Paul McCartney — one of the most legendary songwriters alive — is now pushing back against the rise of AI-generated music with a protest track that’s basically… silence. And honestly, that’s the point.
At 83, while touring North America, McCartney has released his first new “recording” in years: a nearly silent studio track added to the B-side of a protest LP titled Is This What We Want? The album is a warning shot to the tech giants scraping musicians’ work to train their AI systems without permission or royalties. No melodies. No lyrics. Just hiss, faint clatters, and a slow fade — a metaphor for what happens when AI replaces real artists: the music stops.
The album features artists like Sam Fender, Kate Bush, Hans Zimmer and others who are fed up with the corporate AI push. Their message is simple: if Silicon Valley keeps siphoning off musicians’ creativity to feed the woke algorithm-driven music machine, the next generation of songwriters may never have a chance.

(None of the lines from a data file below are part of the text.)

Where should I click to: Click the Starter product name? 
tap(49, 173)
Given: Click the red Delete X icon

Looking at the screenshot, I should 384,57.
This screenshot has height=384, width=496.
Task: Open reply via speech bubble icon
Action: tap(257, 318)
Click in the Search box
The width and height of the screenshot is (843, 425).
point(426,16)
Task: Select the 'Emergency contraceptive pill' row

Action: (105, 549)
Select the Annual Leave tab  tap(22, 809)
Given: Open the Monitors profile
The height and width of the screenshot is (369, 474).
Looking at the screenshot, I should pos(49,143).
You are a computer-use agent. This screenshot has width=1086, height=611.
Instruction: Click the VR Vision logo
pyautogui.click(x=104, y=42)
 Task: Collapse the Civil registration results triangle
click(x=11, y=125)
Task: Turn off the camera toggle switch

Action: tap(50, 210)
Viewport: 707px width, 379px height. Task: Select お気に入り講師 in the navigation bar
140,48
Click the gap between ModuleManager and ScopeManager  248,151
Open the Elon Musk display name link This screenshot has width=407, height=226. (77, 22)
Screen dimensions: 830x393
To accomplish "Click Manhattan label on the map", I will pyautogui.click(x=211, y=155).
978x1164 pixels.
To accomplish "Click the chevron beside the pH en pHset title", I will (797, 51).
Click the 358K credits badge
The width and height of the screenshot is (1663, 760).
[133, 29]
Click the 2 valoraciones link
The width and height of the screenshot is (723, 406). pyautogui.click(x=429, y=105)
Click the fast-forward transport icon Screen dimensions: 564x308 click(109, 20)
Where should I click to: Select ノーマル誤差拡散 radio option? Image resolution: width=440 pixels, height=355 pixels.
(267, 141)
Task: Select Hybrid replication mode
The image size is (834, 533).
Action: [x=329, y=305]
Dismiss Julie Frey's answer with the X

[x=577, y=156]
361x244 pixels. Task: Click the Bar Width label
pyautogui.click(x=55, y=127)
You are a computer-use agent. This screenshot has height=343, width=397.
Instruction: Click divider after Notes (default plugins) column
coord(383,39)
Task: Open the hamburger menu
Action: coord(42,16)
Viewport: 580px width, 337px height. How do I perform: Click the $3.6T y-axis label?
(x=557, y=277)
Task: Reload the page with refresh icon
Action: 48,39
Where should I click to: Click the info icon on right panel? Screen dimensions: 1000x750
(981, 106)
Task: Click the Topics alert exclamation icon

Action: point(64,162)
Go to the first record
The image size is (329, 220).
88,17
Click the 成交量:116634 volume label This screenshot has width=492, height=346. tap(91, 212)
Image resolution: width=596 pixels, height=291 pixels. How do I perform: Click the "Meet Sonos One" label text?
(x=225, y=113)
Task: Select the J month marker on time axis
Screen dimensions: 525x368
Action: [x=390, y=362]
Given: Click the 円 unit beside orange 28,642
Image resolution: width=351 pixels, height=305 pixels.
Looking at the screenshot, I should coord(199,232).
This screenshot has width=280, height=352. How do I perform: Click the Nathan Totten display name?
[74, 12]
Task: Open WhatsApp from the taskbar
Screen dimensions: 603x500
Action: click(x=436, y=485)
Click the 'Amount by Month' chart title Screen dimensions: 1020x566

The UK is toying with weakening copyright protections to make it easier for massive AI firms — from OpenAI to Google to Musk’s xAI — to scrape music catalogs at no cost. Meanwhile, the pressure is coming from the other side of the Atlantic too, with the Trump White House urging global governments not to clamp down on AI training data. Musicians see the writing on the wall: tech companies want access to everything, and artists get nothing back.
The protest album spells out its message bluntly through its tracklist: do not legalize mass music theft to benefit AI corporations.
McCartney’s “bonus track” is almost comically simple — just tape hiss, a few footsteps, and a slow fade — but that’s exactly the point. If AI corporations keep absorbing musicians’ life’s work into their datasets for free, the creative world gets quieter, emptier, and eventually silent.
Real music comes from real people.
And if the AI music machine has its way, that sound might not survive.